A van belonging to the owner of a Korean restaurant in Bozeman, Montana has been vandalized with white power graffiti for the second time in two months, and suspicion is being directed towards the Montana unit of The Creativity Movement, known officially as TCM Montana. Main story published December 14th, 2009 by the Bozeman Daily Chronicle.
When 51-year-old I-Ho Pomeroy, who owns I-Ho's Korean Grill, went out to her van early on Sunday December 13th, she found the inscription “White Power” and a backwards swastika scrawled across the rear window in white temporary paint. And this wasn’t the first time; her van was marked the same way back in October 2009 while parked outside her restaurant just days before the hate-free march through downtown Bozeman. The first time, she just blew it off and erased the paint, because she doesn't consider that behavior representative of Bozeman. But the second time, she decided to report it to police, because her vehicle was the only one on Greenway Avenue to be vandalized.

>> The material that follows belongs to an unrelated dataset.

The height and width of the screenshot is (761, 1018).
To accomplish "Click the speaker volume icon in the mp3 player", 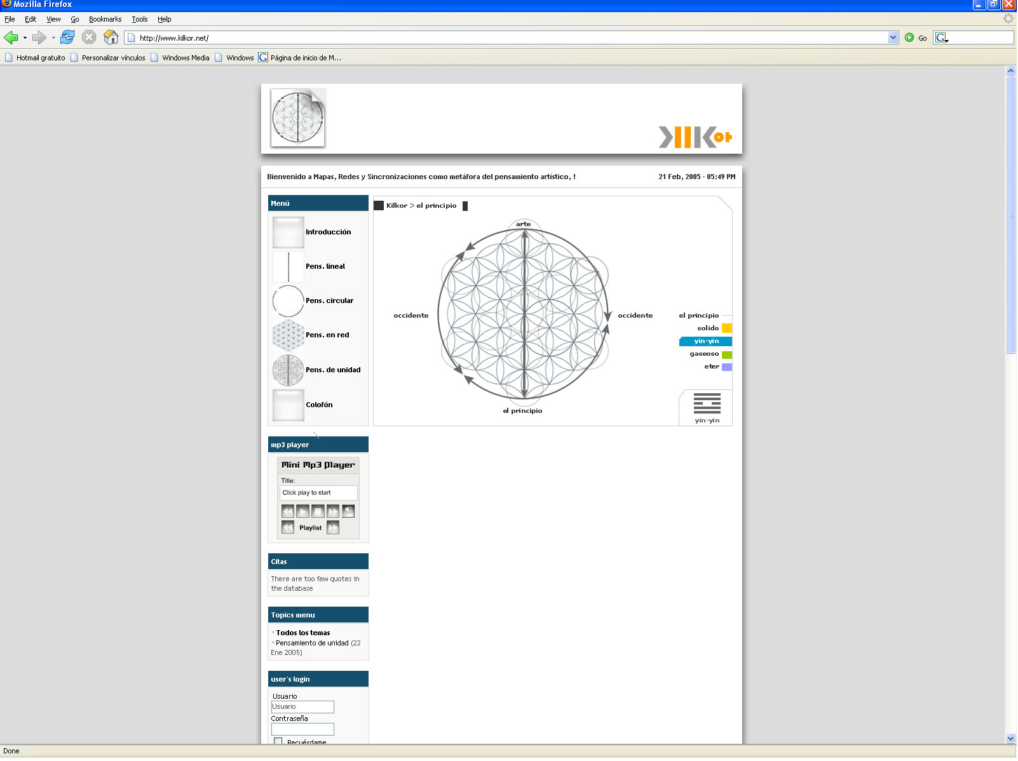I will coord(348,512).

And already, suspicion is being directed towards TCM Montana, primarily because the Creators have been distributing pro-White literature within the community before demonstrating at the Gallatin County Courthouse in September while wearing masks. Police Lt. Rich McLane says he doesn't know who's responsible, “It may or may not be connected to the Creativity Movement,” McLane said. But he believes it to be an isolated incident.
However, it would be illogical for members of TCM Montana to be engaging in vandalism. Not only would it undermine the value of their previous activism and turn the white community further against them, but it would be a violation of their own charter. Under "The Essence of a Creator", Item II states, "A Creator is responsible, productive, and constructive", and Item V states, "A Creator realizes that both love and hate, in order to be constructive, must be directed in the proper channels and to do otherwise is destructive and suicidal". Vandalism is neither responsible, productive, or constructive.
Most likely the vandalism was perpetrated by teenagers out for kicks. This would explain the backwards swastika; teenagers aren't sufficiently educated to appreciate such distinctions. But it is also possible it could be a false flag ops by anti-racists. Fueled by the presence of Montana State University, anti-racist sentiment is particularly virulent in Bozeman, as former National Alliance member Kevin McGuire found out in 2005 when he was outed as a NA member while running for a school board seat. Despite a torrent of abuse unleashed upon him by anti-racists, McGuire scored 3.7 percent of the vote (McGuire was still politically active in Bozeman as recently as 2008). But anti-racists elsewhere have been known to commit "white power vandalism" so that it would be blamed on white activists and turn the community against them.
The two incidents haven’t changed I-Ho Pomeroy's favorable assessment of the city. “I’m still very thankful,” Pomeroy said. “I thought America was the great melting pot -- that we all come together and make this country great. It’ll be okay because the majority of people are very kind." On Tuesday December 15th, many in the community decided to express solidarity with I-Ho Pomeroy by organizing somewhat of a "mass dine-in" at her restaurant during lunch hour.